# Records shown
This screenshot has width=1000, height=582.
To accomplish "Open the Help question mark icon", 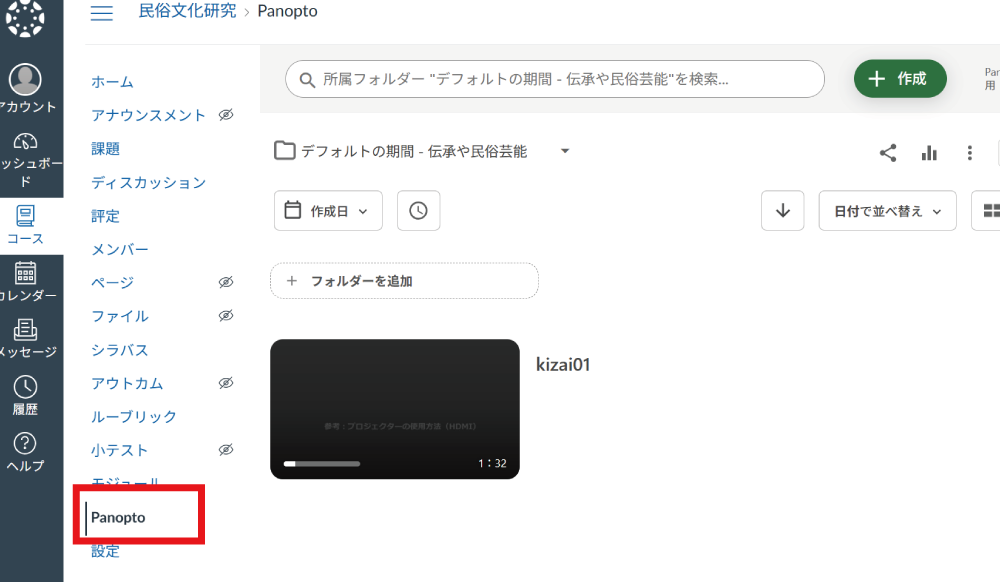I will tap(26, 443).
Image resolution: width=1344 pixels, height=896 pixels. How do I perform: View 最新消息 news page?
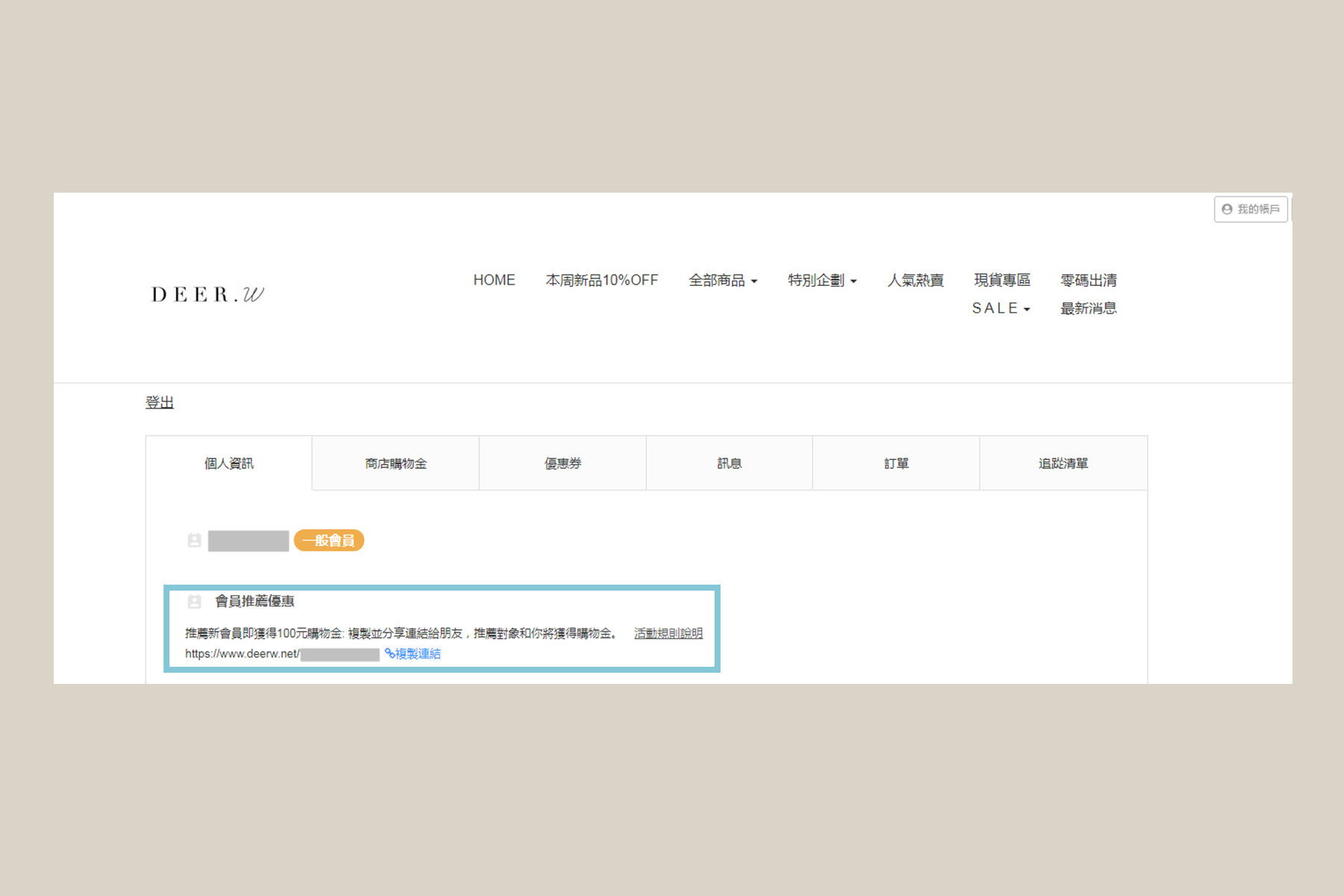[1088, 308]
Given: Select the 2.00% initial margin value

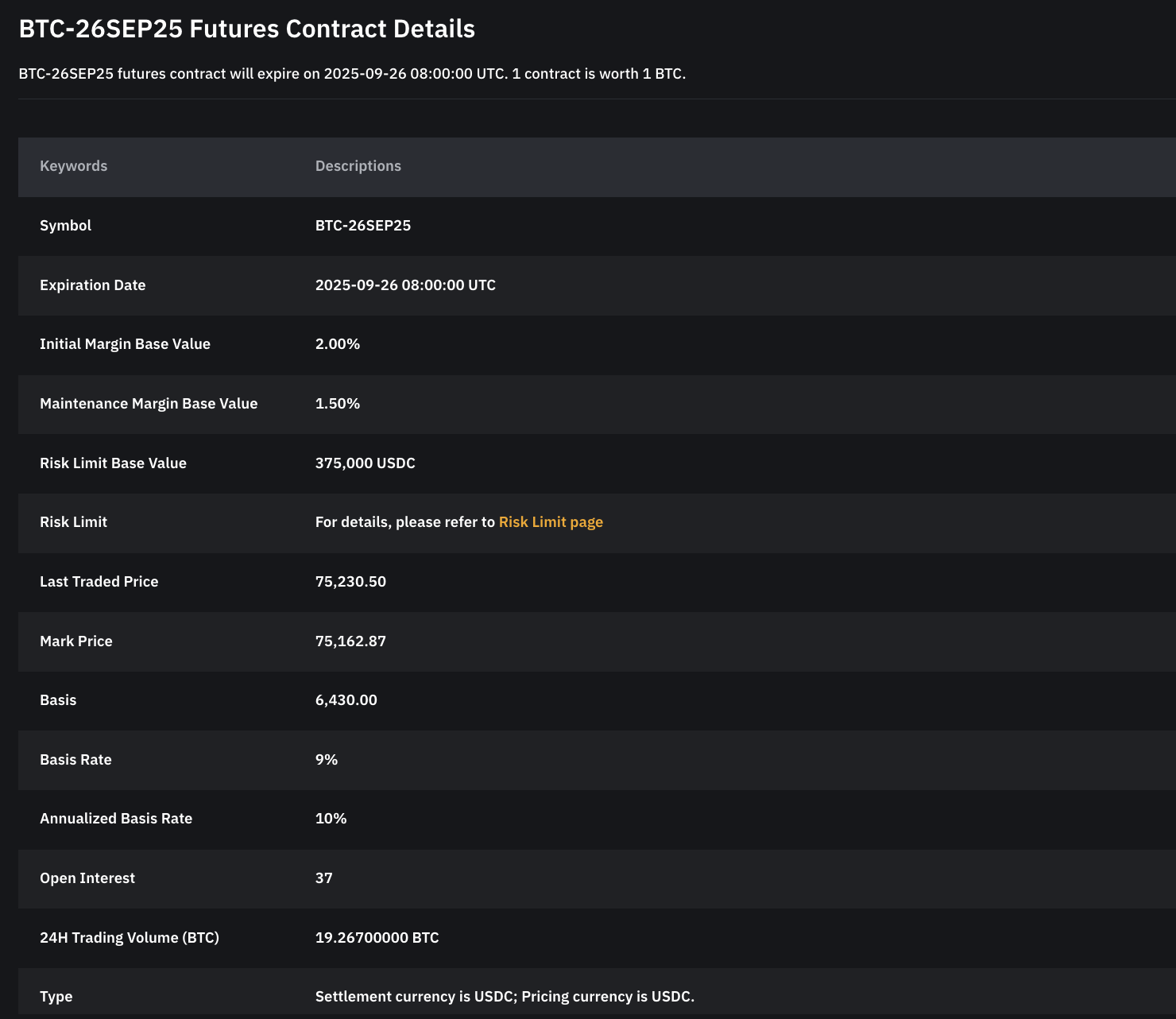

# Task to complete
Find the line that contains "Image resolution: width=1344". Copy it and every line after it through the end of the listing exactly, but not the pictures.

# Output for this task
Image resolution: width=1344 pixels, height=896 pixels. How do I perform: View 最新消息 news page?
[1088, 308]
Given: Select the 2.00% initial margin value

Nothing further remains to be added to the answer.